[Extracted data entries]
╭──

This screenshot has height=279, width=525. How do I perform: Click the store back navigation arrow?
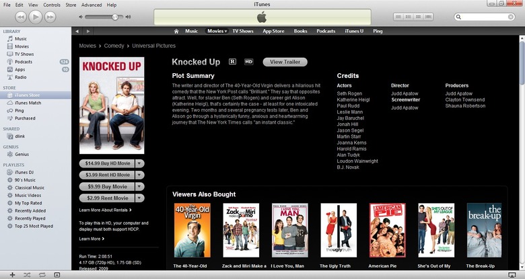(x=77, y=31)
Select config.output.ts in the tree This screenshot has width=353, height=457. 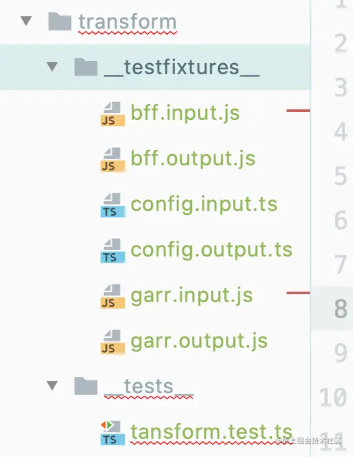tap(211, 250)
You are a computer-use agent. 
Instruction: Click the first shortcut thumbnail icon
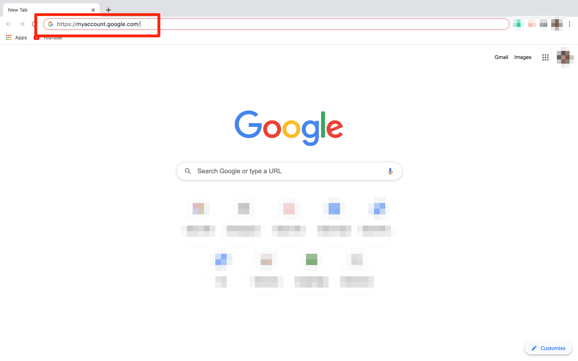[x=199, y=208]
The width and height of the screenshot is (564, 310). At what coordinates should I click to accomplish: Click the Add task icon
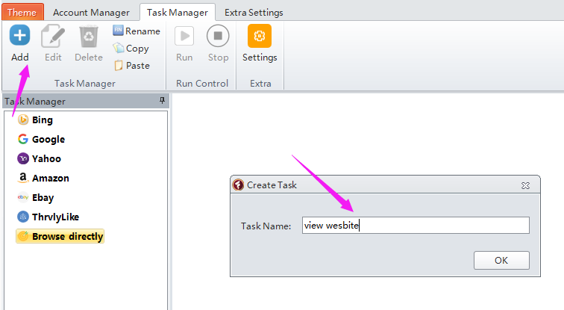pyautogui.click(x=20, y=36)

╰──

What is expected:
In the copy, include exactly the lines from the one containing "Instruction: Click the" through the last line of the records, and no pictures or other text.

Exercise solution:
Instruction: Click the first shortcut thumbnail icon
[x=199, y=208]
The width and height of the screenshot is (564, 310). At what coordinates should I click to accomplish: Click the Add task icon
pyautogui.click(x=20, y=36)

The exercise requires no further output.